39歳の会社員、友人に「40歳になると手取りが減る」と言われました。現在の年収は「450万円」なのですが、いくら減りますか? 収入を増やせば手取りは変わらないでしょうか?
収入を増やせば手取り金額は減らない?
「月額3000円程度の負担が増えるなら、その分稼げば今までと同程度の手取り金額を維持できる」と考える人もいるかもしれませんが、必ずしもそうとは限りません。というのも社会保険料率は実際の収入金額ではなく報酬月額の範囲によって定められる標準報酬月額をもとに計算され、累進課税によって報酬が上がると税負担も増えるからです。 例えば、報酬月額が39万5000円になると「手取り金額=額面金額×75%」の場合は29万6250円となり、見た目の可処分所得は増加します。ただし、社会保険料は標準報酬月額41万円として計算され、介護保険料を含む健康保険料は2万3739円、厚生年金保険料は3万7515円となり、折半合計金額は6万円を超えます。 もちろん、「報酬規模が上がると社会保険料の負担が増えるから損」というわけではありません。例えば、厚生年金保険は加入期間と納付する保険料によって将来受け取る年金額が変わります。納付する保険料が多くなるほど老齢厚生年金額に反映されるため、保険料を多く支払うのは無駄ではありません。 とはいえ、手取り金額は日々の生活に直結するといっても過言ではないため、「同一標準報酬月額の範囲内で報酬月額を最大化させ、社会保険料の負担感を抑える」のも1つの考え方です。 例えば、標準報酬月額38万円は「37万円から39万5000円未満」の人が対象です。そのため、現在37万5000円だと39万4999円に近づけるほど手取り金額の減少を抑えられる計算となります。

........

**作業内容**
手取りと社会保険料についての抜粋で、「例えば、報酬月額が39万5000円になると」から「折半合計金額は6万円を超えます。」までに出てくる円の金額を、登場順にすべて挙げてください。

........

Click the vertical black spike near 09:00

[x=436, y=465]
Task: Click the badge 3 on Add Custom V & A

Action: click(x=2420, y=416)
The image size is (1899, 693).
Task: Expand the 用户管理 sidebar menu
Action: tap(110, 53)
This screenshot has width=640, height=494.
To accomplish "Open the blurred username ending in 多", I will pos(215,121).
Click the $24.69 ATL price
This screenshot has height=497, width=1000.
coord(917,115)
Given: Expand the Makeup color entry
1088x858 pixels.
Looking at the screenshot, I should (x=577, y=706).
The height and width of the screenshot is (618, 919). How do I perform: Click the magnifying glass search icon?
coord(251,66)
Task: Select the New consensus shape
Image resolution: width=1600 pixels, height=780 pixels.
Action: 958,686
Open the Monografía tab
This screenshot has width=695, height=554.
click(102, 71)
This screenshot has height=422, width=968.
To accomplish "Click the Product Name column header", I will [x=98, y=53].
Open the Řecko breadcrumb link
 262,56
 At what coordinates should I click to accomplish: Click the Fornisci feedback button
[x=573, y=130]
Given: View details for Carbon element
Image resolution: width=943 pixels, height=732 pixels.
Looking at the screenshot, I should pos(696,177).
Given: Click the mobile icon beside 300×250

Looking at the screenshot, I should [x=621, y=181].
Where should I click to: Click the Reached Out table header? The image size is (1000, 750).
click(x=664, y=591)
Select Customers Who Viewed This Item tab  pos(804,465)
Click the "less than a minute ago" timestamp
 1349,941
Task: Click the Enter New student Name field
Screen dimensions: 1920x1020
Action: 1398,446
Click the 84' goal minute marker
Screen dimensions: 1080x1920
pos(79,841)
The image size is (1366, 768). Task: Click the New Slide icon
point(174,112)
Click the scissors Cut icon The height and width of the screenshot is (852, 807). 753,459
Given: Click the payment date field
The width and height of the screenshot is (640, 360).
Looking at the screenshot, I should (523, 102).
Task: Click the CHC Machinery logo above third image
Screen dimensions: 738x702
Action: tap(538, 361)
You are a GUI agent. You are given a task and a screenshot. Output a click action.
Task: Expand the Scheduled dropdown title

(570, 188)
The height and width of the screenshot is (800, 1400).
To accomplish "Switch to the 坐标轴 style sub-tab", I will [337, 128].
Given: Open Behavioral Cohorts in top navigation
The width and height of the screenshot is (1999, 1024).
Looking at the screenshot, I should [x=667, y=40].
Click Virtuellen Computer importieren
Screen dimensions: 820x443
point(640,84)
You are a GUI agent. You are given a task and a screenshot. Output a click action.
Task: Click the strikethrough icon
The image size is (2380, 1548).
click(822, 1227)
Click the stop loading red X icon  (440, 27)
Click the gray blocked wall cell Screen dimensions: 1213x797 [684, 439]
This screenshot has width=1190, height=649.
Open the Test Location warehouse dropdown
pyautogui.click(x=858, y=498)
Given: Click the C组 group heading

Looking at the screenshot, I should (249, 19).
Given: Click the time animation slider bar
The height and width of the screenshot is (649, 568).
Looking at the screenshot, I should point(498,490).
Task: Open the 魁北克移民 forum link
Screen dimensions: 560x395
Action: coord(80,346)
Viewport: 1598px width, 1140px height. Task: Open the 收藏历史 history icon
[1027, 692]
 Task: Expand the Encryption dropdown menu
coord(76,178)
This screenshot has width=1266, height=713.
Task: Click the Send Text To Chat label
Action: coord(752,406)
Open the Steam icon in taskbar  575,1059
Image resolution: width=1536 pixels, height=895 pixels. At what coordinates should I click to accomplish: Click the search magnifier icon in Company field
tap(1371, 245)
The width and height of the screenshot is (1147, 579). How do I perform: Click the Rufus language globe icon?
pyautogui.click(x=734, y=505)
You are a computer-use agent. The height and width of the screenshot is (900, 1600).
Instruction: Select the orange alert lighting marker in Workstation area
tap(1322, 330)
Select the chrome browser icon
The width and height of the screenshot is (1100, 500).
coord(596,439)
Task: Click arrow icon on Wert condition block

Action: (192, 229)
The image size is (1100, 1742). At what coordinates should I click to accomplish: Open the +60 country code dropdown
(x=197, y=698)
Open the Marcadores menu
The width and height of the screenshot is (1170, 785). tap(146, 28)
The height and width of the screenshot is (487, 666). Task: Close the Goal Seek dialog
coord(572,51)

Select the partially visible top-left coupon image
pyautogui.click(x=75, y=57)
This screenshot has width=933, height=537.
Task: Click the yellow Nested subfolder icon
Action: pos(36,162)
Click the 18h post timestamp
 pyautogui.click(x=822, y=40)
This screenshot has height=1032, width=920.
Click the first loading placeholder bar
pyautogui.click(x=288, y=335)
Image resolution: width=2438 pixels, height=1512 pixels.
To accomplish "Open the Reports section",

........

**模範解答**
39万5000円、29万6250円、41万円、2万3739円、3万7515円、6万円